Lay out the records below as a Markdown table with the columns "No." and "Text", starting at the line that contains "This screenshot has" and going through the end of the records. Put a row number and one line in each row, skip blank lines, and leave the pictures out.

_____

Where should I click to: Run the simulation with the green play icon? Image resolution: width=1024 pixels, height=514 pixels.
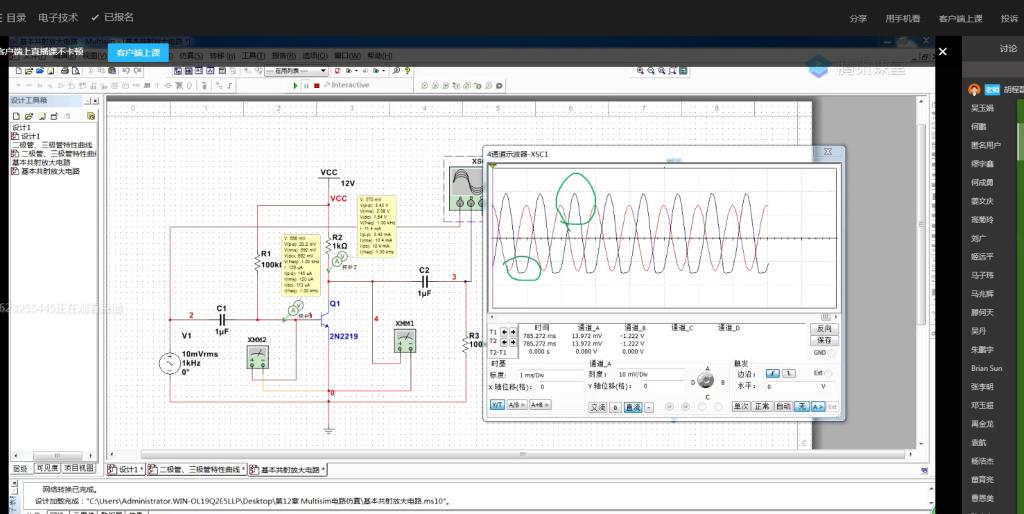pos(295,86)
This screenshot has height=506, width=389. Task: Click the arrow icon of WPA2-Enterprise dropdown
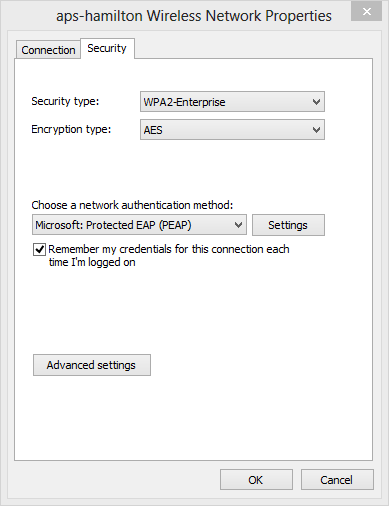click(x=316, y=102)

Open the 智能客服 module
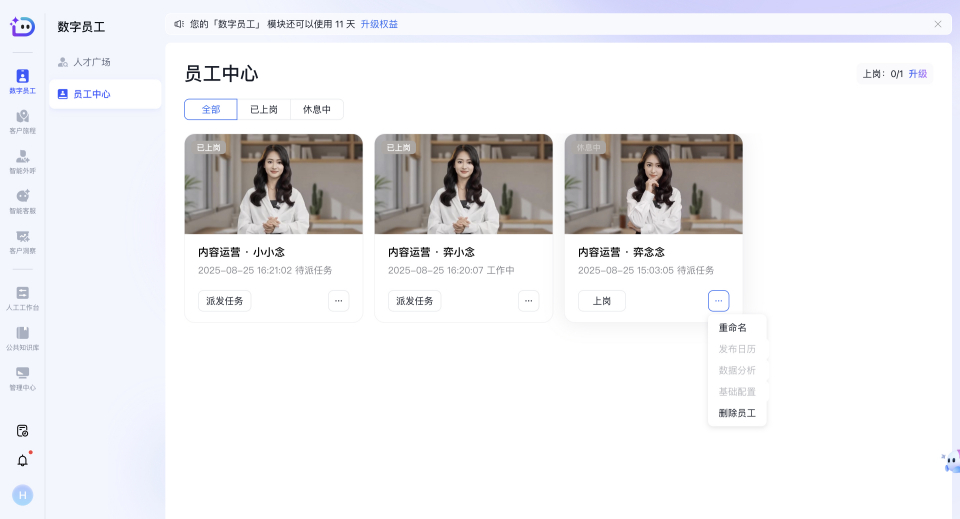point(22,201)
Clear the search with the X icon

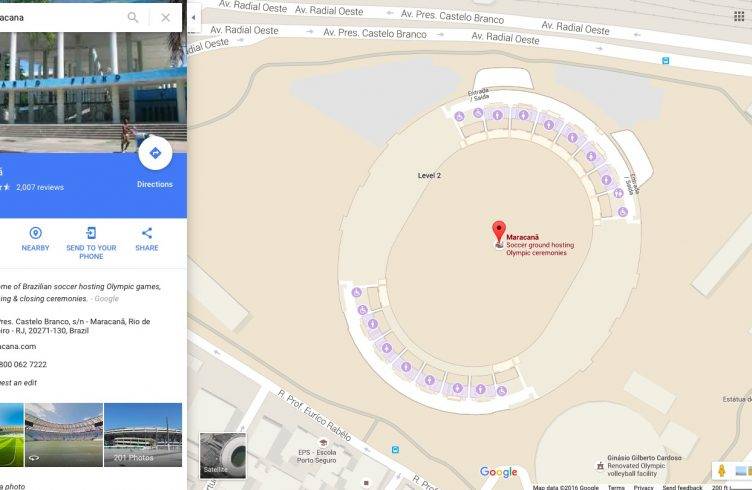[165, 18]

_____

#### Task answer
| No. | Text |
|---|---|
| 1 | This screenshot has height=506, width=389. Task: Click the arrow icon of WPA2-Enterprise dropdown |
| 2 | click(x=316, y=102) |
| 3 | Open the 智能客服 module |
| 4 | point(22,201) |
| 5 | Clear the search with the X icon |
| 6 | [165, 18] |